Pour Small Town Dreamer, vous avez gardé à peu près le même groupe de musiciens ?
Je les connais bien et les ai choisis : Tony Wray à la guitare acoustique lead, Aaron Daniels au banjo et Danny Roberts à la mandoline. Danny connait bien Justin Moses qui a été nommé meilleur joueur de Dobro de l’année, il l’a invité et les interventions de Justin ont illuminé les séances. Nous avons enregistré dans les Gorilla’s Nest Studios à Ashland City, Tennessee. C’est le domaine de l’ingé-son Chris Latham, qui a reçu l’Award de meilleur sound-man. Il sait créer un environnement sans stress. Nous avons enregistré live tous ensemble, avec ma voix témoin, avant de refaire les vocaux en overdub

Vous avez été élu deux fois Songwriter of the Year et vos albums solo sont consacrés à votre ville natale de Waverly, au Tennessee. D’où vient cette inspiration ?
C’est la ville où j’ai grandi. Elle ressemble beaucoup aux petites villes que l’on voit dans les vieux films comme The Lost Weekend ou The Last Picture Show. Nous avons un seul cinéma, un drugstore et un café sur Main Street. Les kids roulent sur les trottoirs avec leurs vélos. Le rythme de la vie locale est décalé de quelques décades par rapport au reste du monde et c’est ce que j’aime. Cependant, nous ne sommes pas à l’abri des malheurs comme les inondations de l’été 2021 qui ont dévasté Waverly; ou l’explosion du Waverly Train Disaster en 1978. Mais les gens ici s’entraident et persévèrent.
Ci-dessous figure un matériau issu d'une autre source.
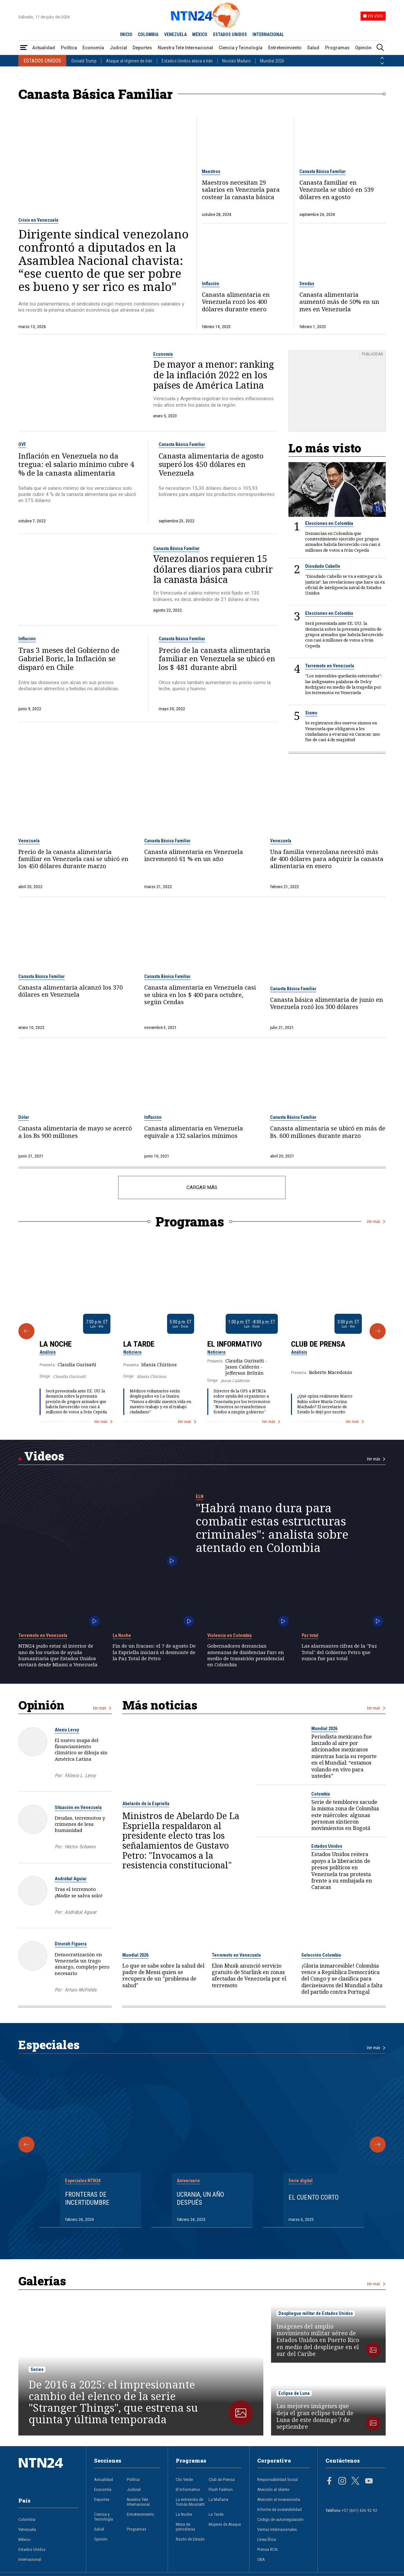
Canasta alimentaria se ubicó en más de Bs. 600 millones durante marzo (327, 1132)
Beaucoup de mes chansons s’inspirent de cela.

Vous auriez pu vous installer à Nashville ou même à Los Angeles. Ressentez-vous une friction entre les deux modes de vie ?
Ce sont deux mondes différents, l’un est basé sur  ‘entraide et une certaine moralité. L’autre érige le mensonge comme une manière de vivre, c’est inévitable quand il y a trop de gens entassés les uns sur les autres…

Quelle est l’histoire exacte de la chanson Waverly Train Disaster ?
En 1978, un train de la ligne L&N (Louisville & Nashville Railroad, spécialisé dans le transport de marchandises) a déraillé en passant dans Waverly. Deux wagons transportaient du propane liquide et l’un d’eux a explosé. Seize personnes ont été tuées et beaucoup d’autres blessés. M. Toad Smith, le barbier, pour qui j’ai écrit The Secret Of Life, a été sérieusement blessé mais il a survécu.

Comment et quand avez-vous commencé à jouer ?
Ma mère chantait et jouait de la guitare à l’église, je chantais avec elle et ma sœur. J’avais 13 ans quand elle m’a montré les principaux accords à la guitare. J’ai emprunté le songbook de Willie Nelson à un de mes cousins et ensuite, j’ai toujours eu une guitare à la main. En 1979, j’avais 16 ans et je connaissais bien Loretta Lynn. J’étais allé à l’école à Waverly avec ses deux filles, les jumelles Peggy et Patsy, et je chantais l’été, pour les touristes, dans son “dude-ranch” de Hurrican, au Tennessee. Loretta Lynn a été la première à m’encourager à écrire mes chansons. C’était une grande professionnelle qui me parlait, alors j’ai acheté le livre de Tom T. Hall, How I Write Songs et j’ai travaillé.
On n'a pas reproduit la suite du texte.